O governador do Maranhão, Carlos Brandão, informou na manhã desta terça-feira (13), que o menino Anderson Kauan, que havia desaparecido em Bacabal junto com Ágatha Isabelle e Allan Michael, mas foi encontrado por carroceiros, não sofreu violência sexual, apontam exames.
Anderson Kauan, de 8 anos, foi encontrado no dia 7 de janeiro, em uma estrada a cerca de 100 metros do rio Mearim. A criança estava debilitada e sem roupas. Diante da situação, o menino passou por exames, os quais atestaram que ele não foi abusado sexualmente.
Os irmãos Ágata Isabelle, de 5 anos, e Allan Michael, de 4 anos, ainda não foram encontrados. As buscas já chegaram no 10 º dia.
Um dia antes de Anderson ser encontrado, um homem, que não teve a identidade divulgada pela polícia, foi detido durante as buscas pelas três crianças desaparecidas, por suspeita de tentativa de estupro. Segundo a Polícia Civil, ele é companheiro da avó de um dos meninos, mas a prisão não teve relação com o desaparecimento. Foram encontradas roupas sujas e três cruzes na casa do suspeito.
O homem foi detido em cumprimento a um mandado expedido após denúncia de tentativa de estupro contra uma adolescente de 16 anos, registrada no dia 1º de janeiro pela mãe da vítima. O homem negou qualquer envolvimento com o desaparecimento das crianças.
Já um dia depois de Anderson ser encontrado, um calção e uma sandália foram localizados em uma área de mato. Após investigação da Polícia Civil, constatou-se que as peças eram do menino.
Ainda segundo o governador, Anderson segue internado e em acompanhamento multiprofissional no Hospital Geral de Bacabal. Segundo a Secretaria Municipal de Saúde, ele está se recuperando bem.
Escuta especializada
Anderson tem Transtorno do Espectro Autista (TEA) e passou por um momento de trauma, ao ficar três dias perdido na mata. Diante da situação, ele será ouvido por profissionais especializados.
No domingo (11), quatro peritos do Instituto de Perícias para Crianças e Adolescentes (IPCA) chegaram em Bacabal para acompanhar o caso. A equipe multidisciplinar inclui psicólogo e assistente social, que estão realizando perícias psicológica e social, ouvindo os parentes das crianças.

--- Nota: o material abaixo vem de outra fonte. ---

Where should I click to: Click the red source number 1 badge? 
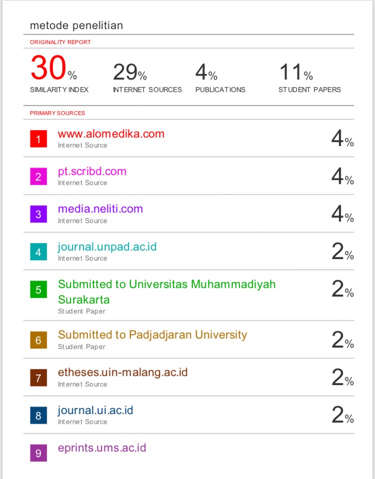coord(39,139)
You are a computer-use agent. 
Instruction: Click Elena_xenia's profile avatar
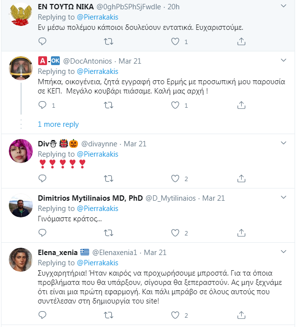(21, 260)
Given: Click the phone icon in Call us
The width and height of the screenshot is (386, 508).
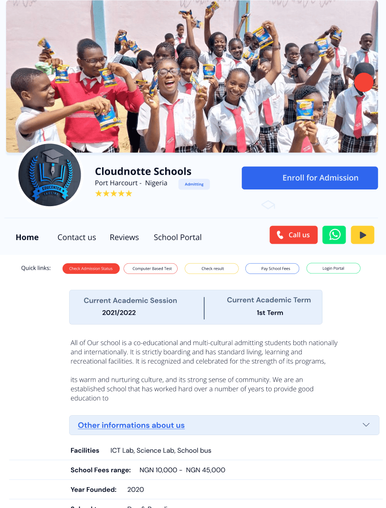Looking at the screenshot, I should 280,235.
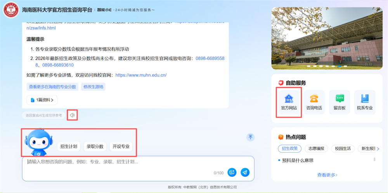Screen dimensions: 388x193
Task: Expand the 1篇资料 reference list
Action: click(x=42, y=100)
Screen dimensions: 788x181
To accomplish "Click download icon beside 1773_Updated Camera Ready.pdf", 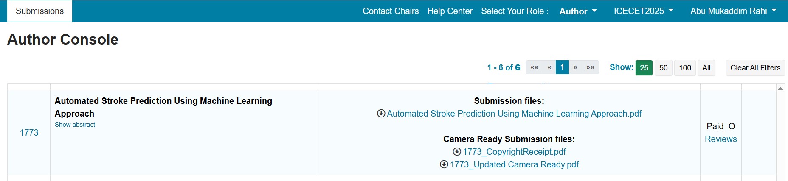I will 444,164.
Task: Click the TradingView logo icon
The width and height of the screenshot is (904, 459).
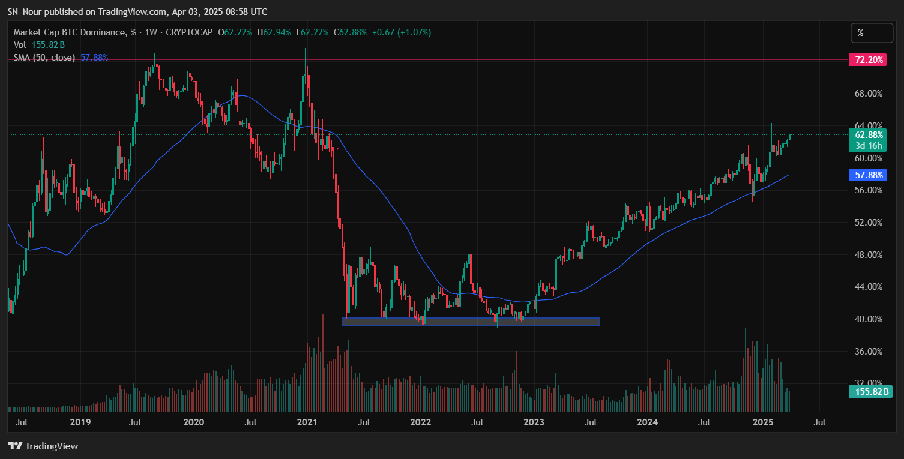Action: coord(14,446)
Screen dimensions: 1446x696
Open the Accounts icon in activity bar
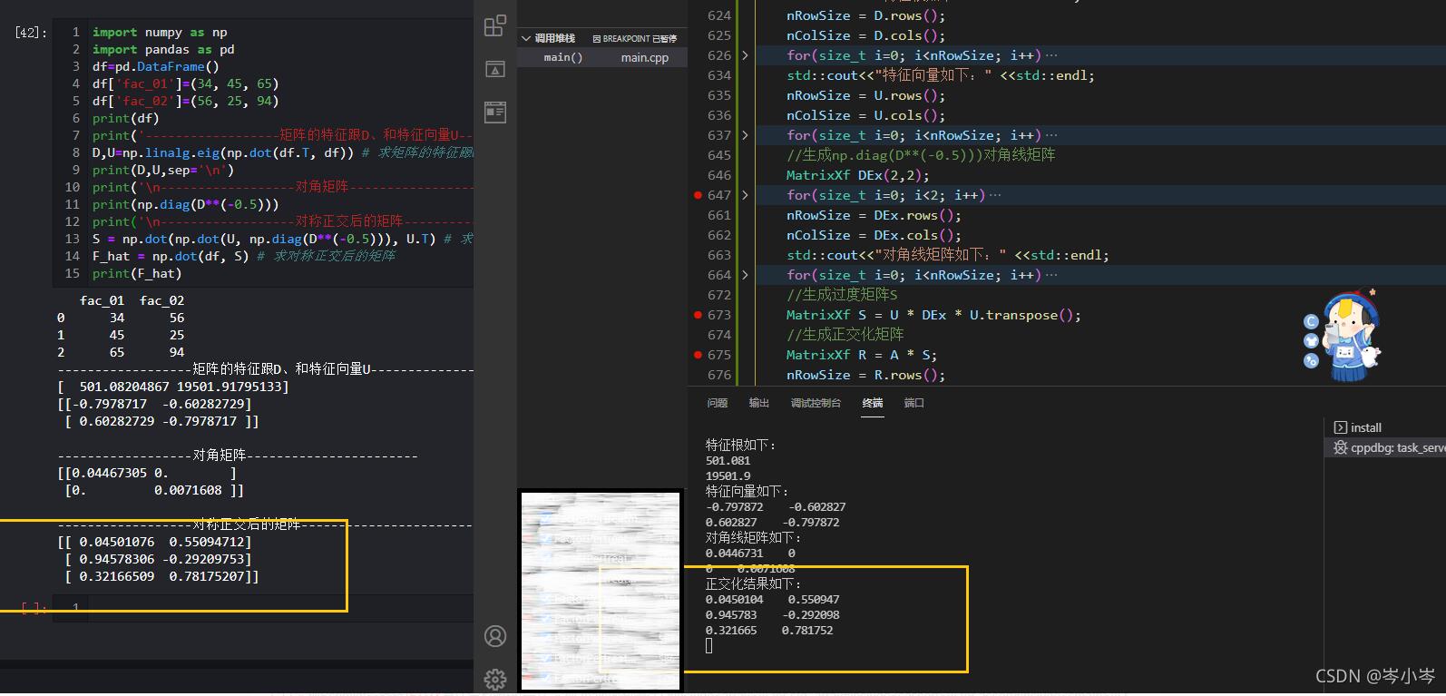pyautogui.click(x=495, y=636)
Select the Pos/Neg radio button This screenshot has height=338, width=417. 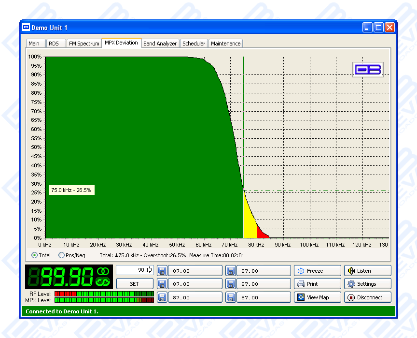pyautogui.click(x=61, y=255)
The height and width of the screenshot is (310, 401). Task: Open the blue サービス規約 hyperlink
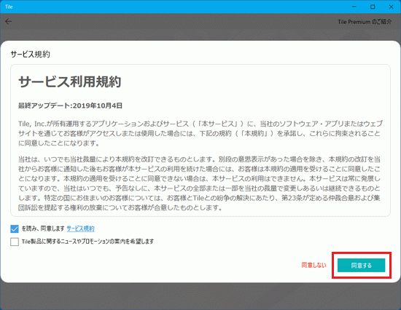click(x=80, y=228)
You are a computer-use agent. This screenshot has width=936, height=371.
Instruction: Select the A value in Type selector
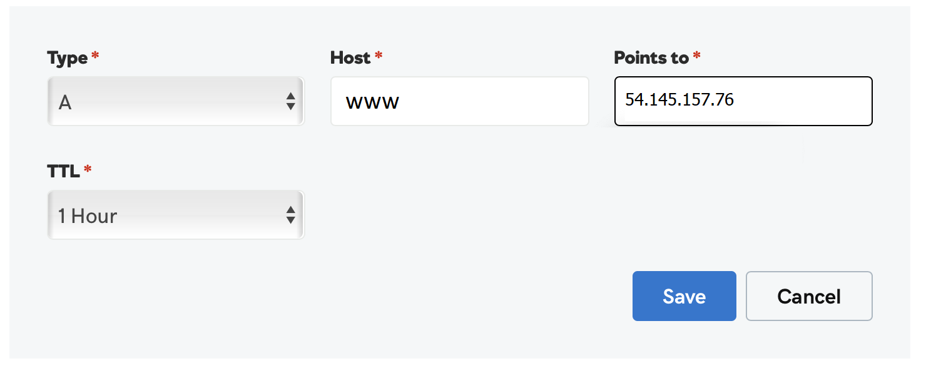(x=65, y=102)
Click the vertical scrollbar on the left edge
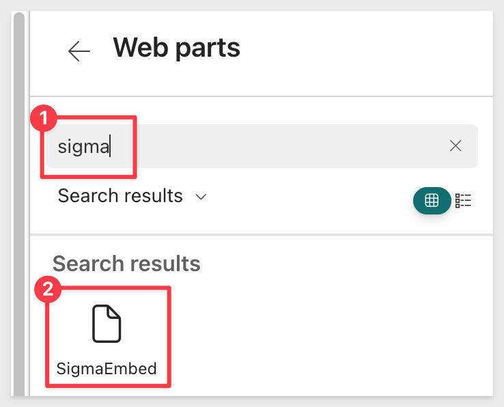This screenshot has height=407, width=504. tap(19, 204)
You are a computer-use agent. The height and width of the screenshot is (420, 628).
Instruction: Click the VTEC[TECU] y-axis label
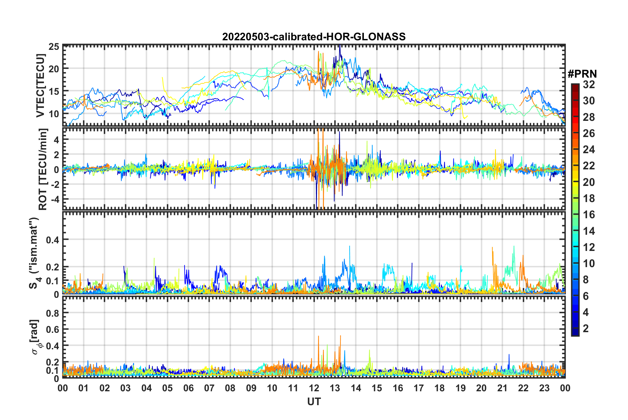[40, 86]
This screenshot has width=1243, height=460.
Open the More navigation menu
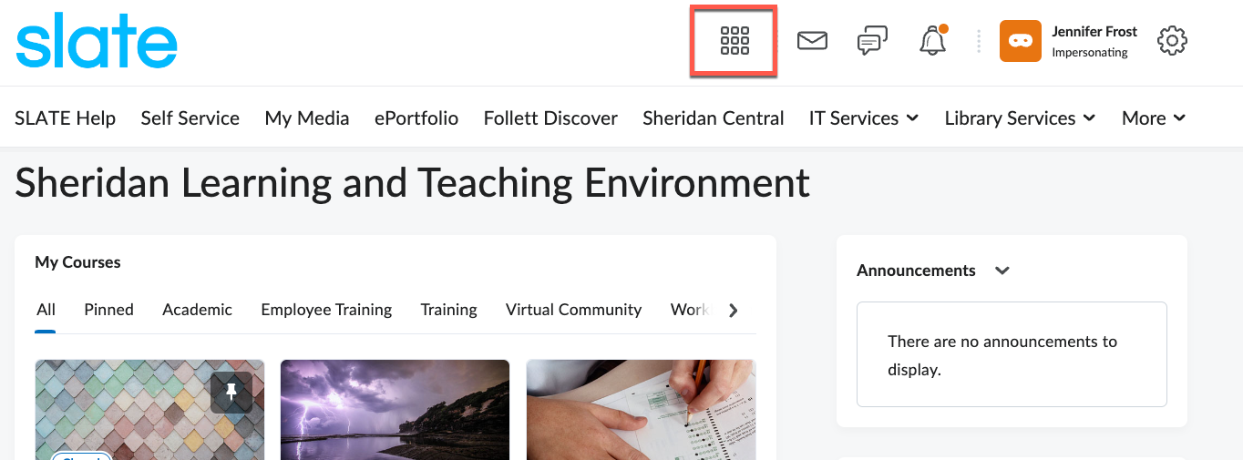click(x=1153, y=118)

A equipe do IPCA também conduzirá, com técnica e sensibilidade, a escuta especializada da criança, seguindo a determinação da promotora de Justiça da Infância e Juventude, Michele Dias, com base na Lei da Escuta Protegida (Lei nº 13.431/2017).
A expectativa das autoridades é de que a escuta possa ajudar a esclarecer o caso e trazer pistas sobre o paradeiro dos dois irmãos desaparecidos.
“Tem que entender que foi uma criança que passou por um trauma, é uma criança que foi encontrada desorientada, fragilizada. É uma criança muito pequena, ele é uma criança atípica, então o que foi conversado sobre o momento do Kauan ser ouvido, sobre a forma dele ser ouvido, é que sejam adotados os protocolos estabelecidos na Lei da Escuta Protegida”, explicou promotora Michele Dias.
Buscas por irmãos desaparecidos continuam
Equipes seguem as buscas por crianças desaparecidas no interior do Maranhão
Desaparecidos há dez dias, os irmãos Ágatha Isabelle, de 5 anos, e Allan Michael, de 4, estão sendo procurados por uma força-tarefa que reúne equipes de resgate do Maranhão e do Exército. As crianças desapareceram na tarde de domingo, 4 de janeiro, após saírem para brincar em uma área de mata na região do Quilombo de São Sebastião dos Pretos, na zona rural de Bacabal (MA).
Três dias após o desaparecimento, uma das crianças que também estava desaparecida foi encontrada por produtores rurais na zona rural do município. O menino de 8 anos estava desorientado e, desde então, encontra-se internado no Hospital Geral de Bacabal, onde recebe acompanhamento médico e psicológico.
Com o passar dos dias, a angústia da família aumenta e mais de 600 pessoas estão envolvidas nas buscas. Apesar de ainda não haver pistas sobre o paradeiro de Ágatha e Allan, as equipes seguem com os trabalhos de resgate 24 horas por dia.